The Science of Evolutionary Intelligence
Besides clear application potential, there are clear scientific challenges to be met and boundaries to be pushed. The science of Evolutionary Intelligence lies in the understanding of how to build scalable and competent combinations of EC and ML algorithms and to understand the associated limits of these resulting algorithms, i.e., which problem classes can be effectively solved. This specifically concerns the question of how key structural features of problems such as decomposability, multi-modality, and hierarchy can be captured in efficiently representable and exploitable models. This has been a key driving force of the Gene-pool Optimal Mixing Evolutionary Algorithm (GOMEA) research line, with the envelope still being pushed today.
Another key challenge, on the side of XAI, is how to learn hierarchically decomposable explainable AI models efficiently and effectively, e.g., through functional encapsulation methods so that we can move beyond simple sets of equations being discovered and build complex, yet at every level human-understandable models.
On the neuro-evolution side, it is an open question how we can efficiently simultaneously search for the best macro structure of the architecture of deep neural networks as well as novel operations at a microlevel, to find innovative architectures well-suited for specific tasks beyond what can be found by only combining blocks of pre-defined operations.

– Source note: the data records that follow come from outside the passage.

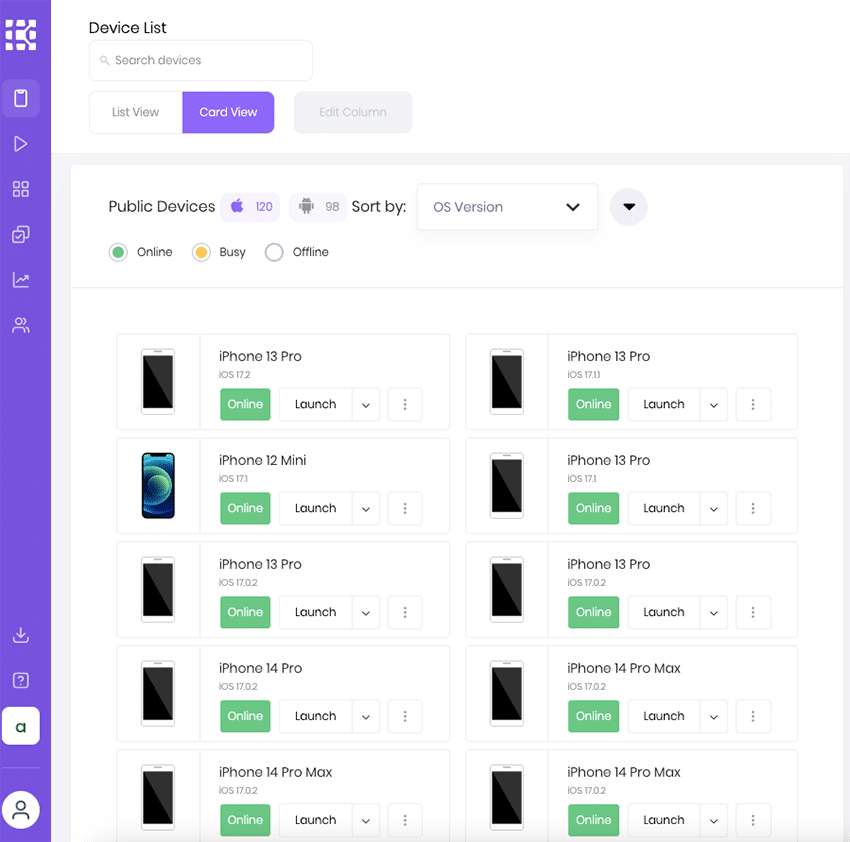The image size is (850, 842).
Task: Launch the iPhone 14 Pro device
Action: [x=314, y=716]
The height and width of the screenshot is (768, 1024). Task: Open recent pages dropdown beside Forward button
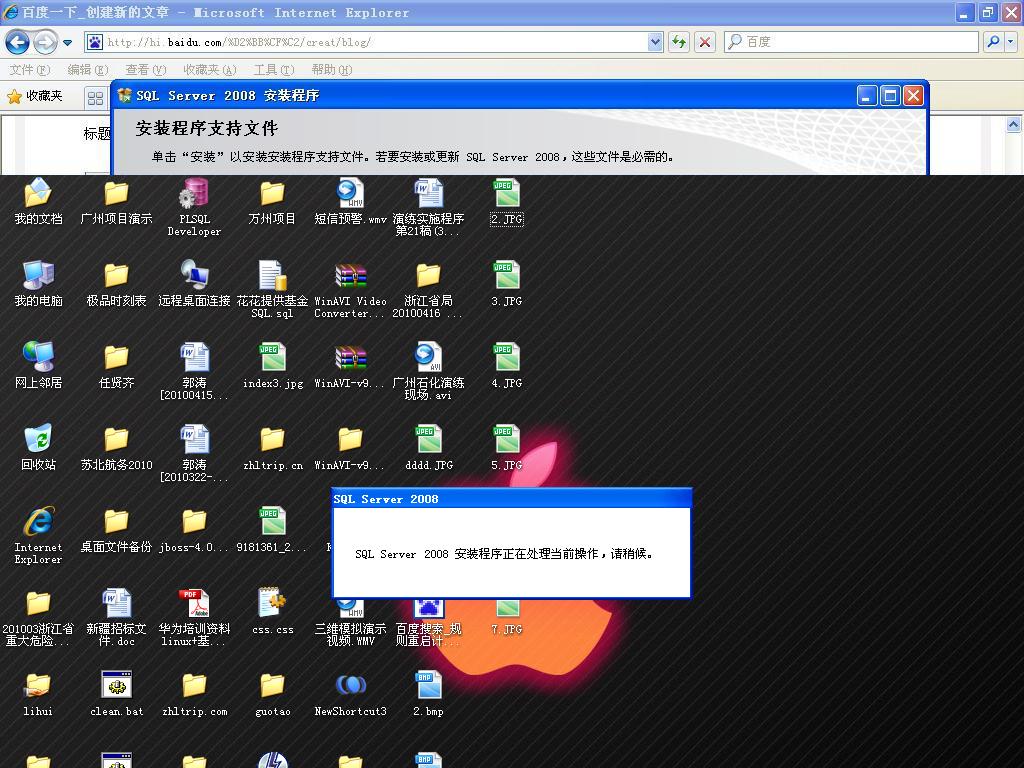click(x=67, y=43)
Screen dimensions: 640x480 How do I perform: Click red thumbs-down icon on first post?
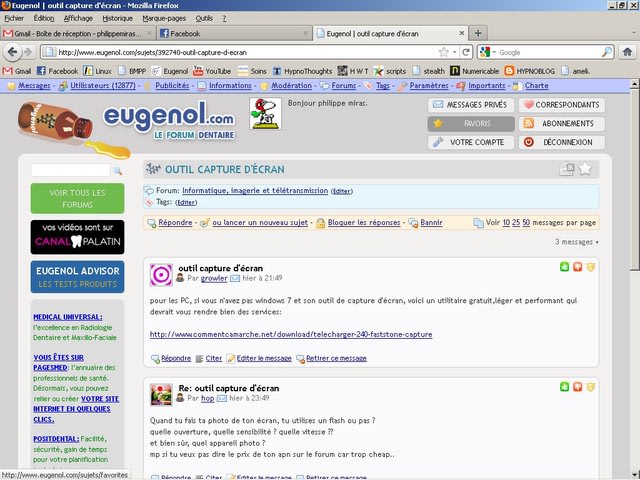[x=578, y=267]
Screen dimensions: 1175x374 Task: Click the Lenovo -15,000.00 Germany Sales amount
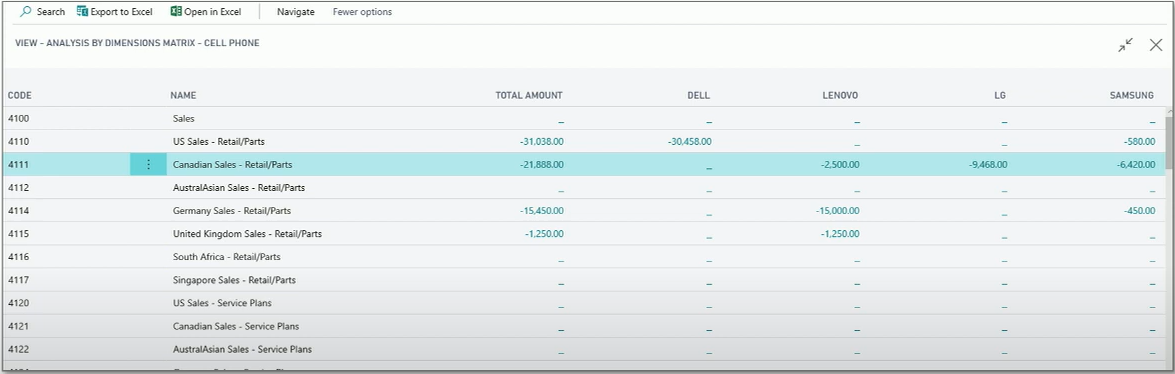(x=835, y=211)
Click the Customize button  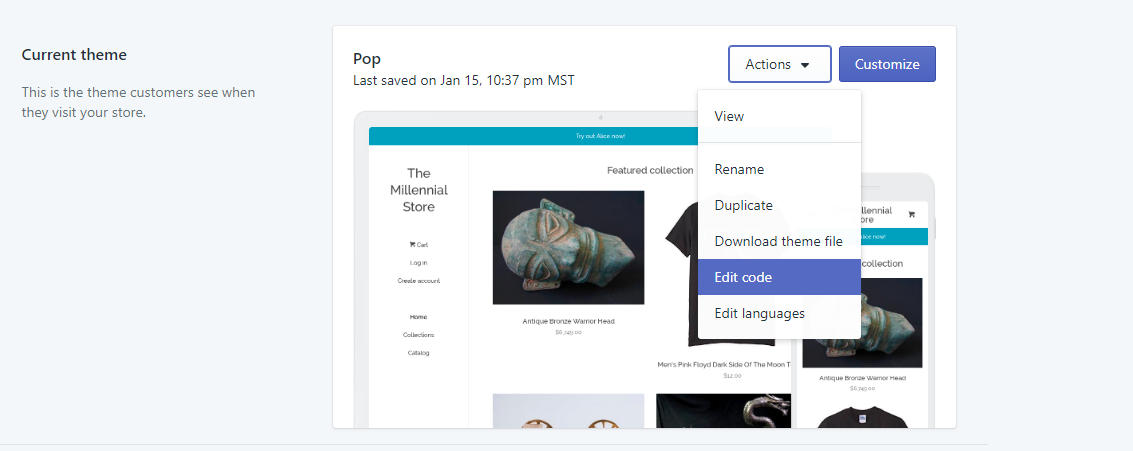coord(887,64)
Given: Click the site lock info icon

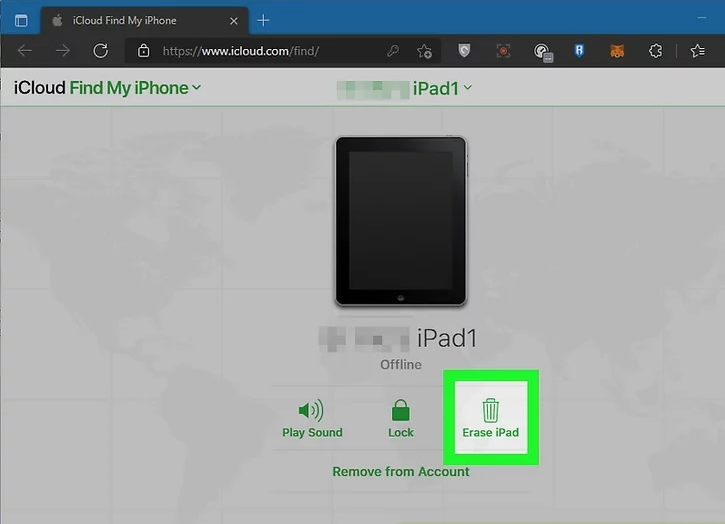Looking at the screenshot, I should (x=143, y=51).
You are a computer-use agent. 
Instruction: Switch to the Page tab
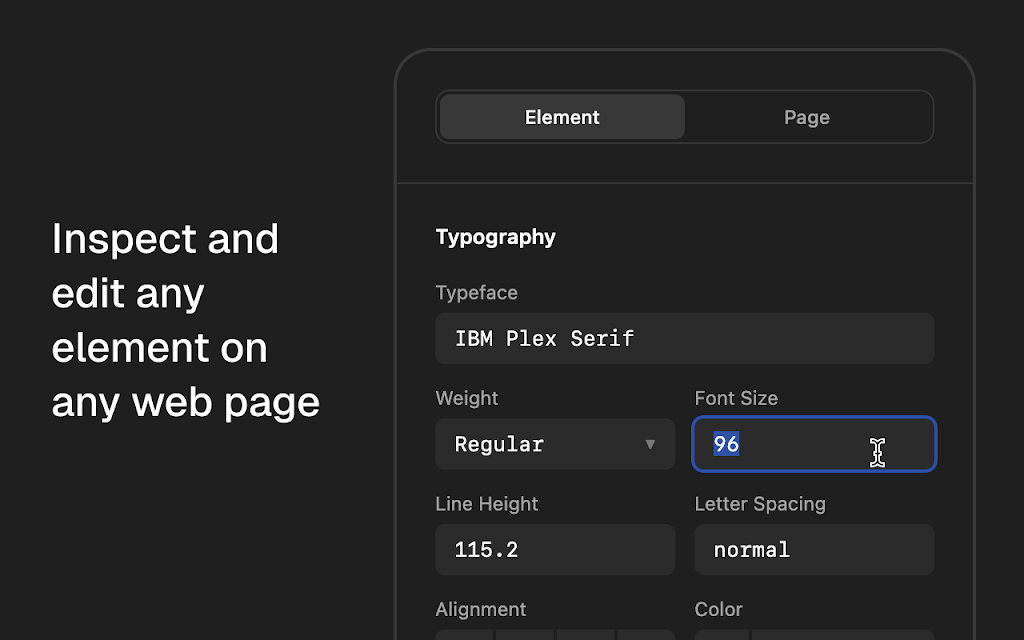coord(807,117)
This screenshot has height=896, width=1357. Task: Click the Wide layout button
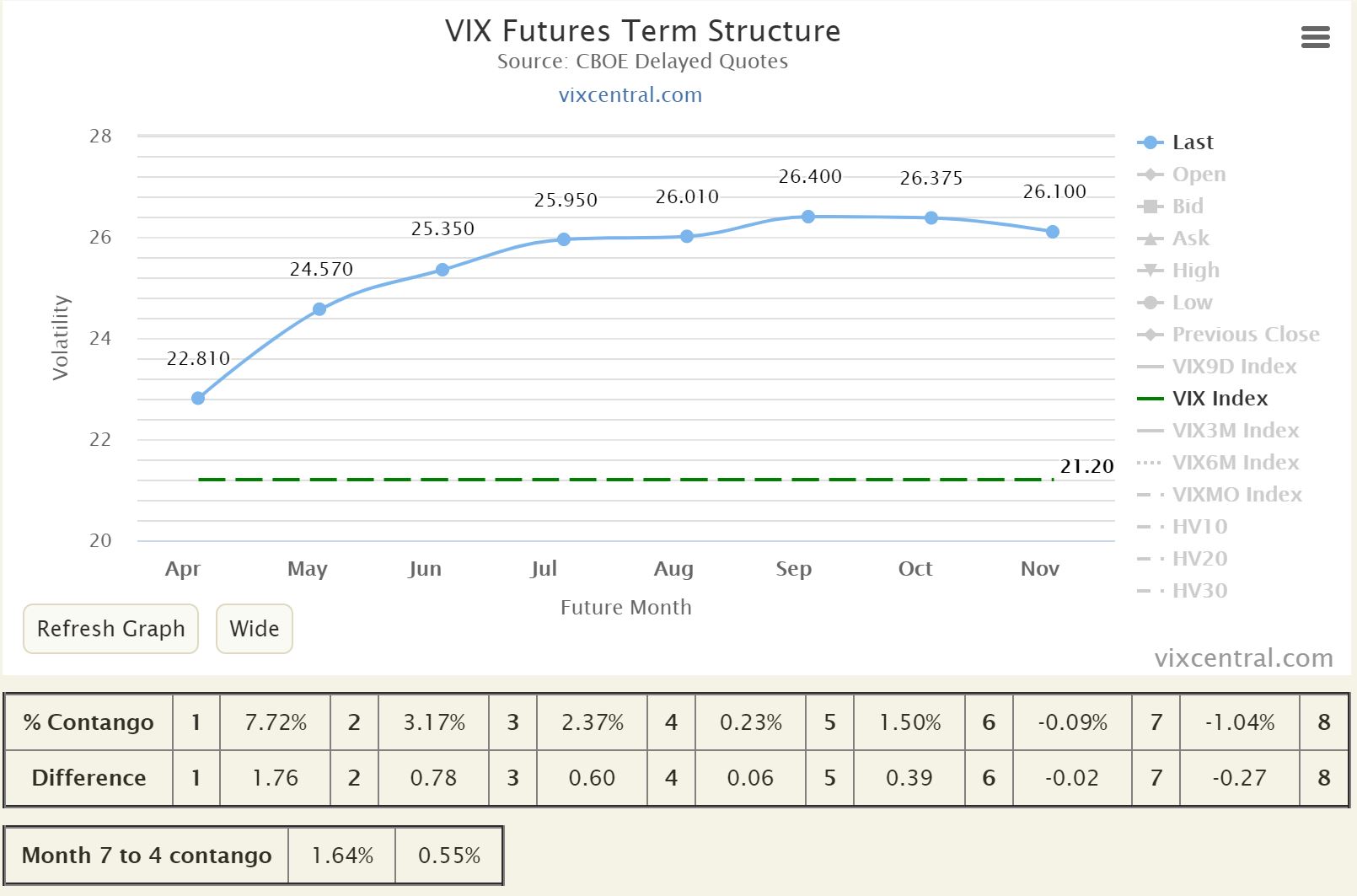[x=254, y=629]
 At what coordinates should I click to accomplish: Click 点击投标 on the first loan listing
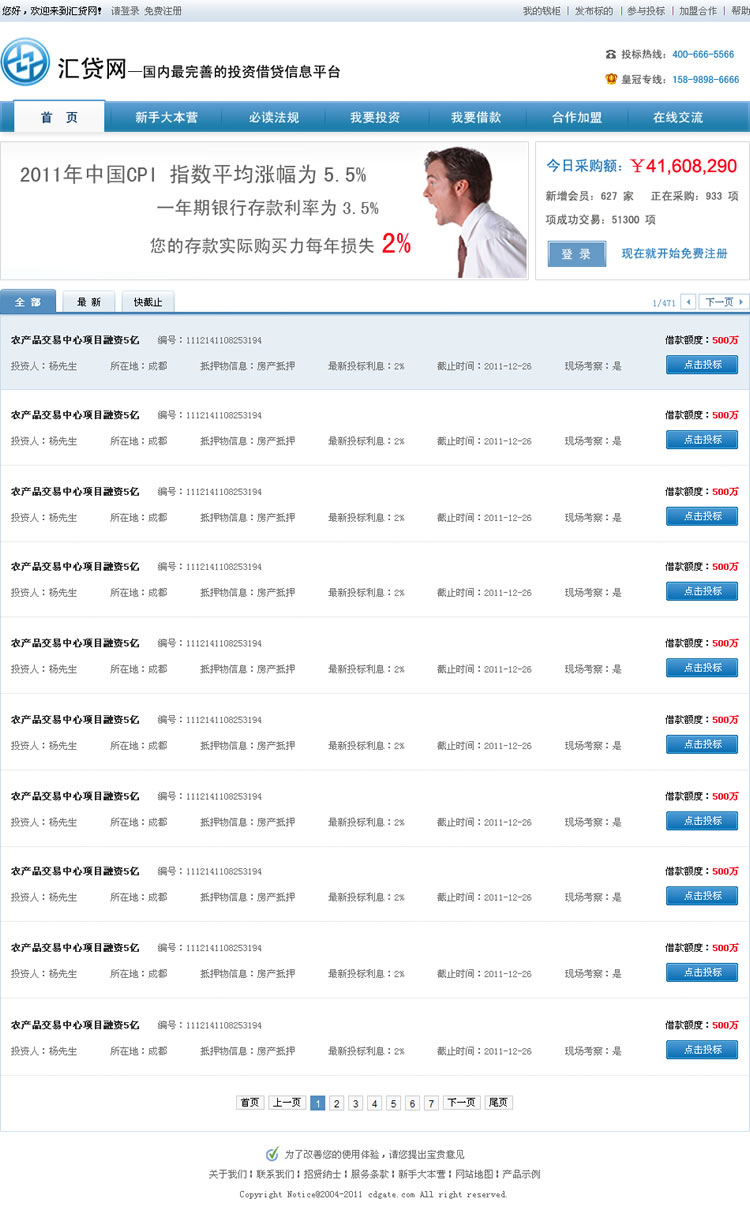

While these are important challenges in their own right, an overarching grand challenge is how to bring the gears of EC and ML even closer together to realize (evolutionary) optimization algorithms that do not have to restart from scratch when solving a new problem but can learn from previous results (on similar problems) to be more efficient each time. This grand challenge can even be extended to the ML side, with the ultimate goal of achieving efficient, self-configuring, and self-improving AI technology that is well beyond the current state of AutoML that makes it much easier for practitioners to create state-of-the-art AI solutions within their environments.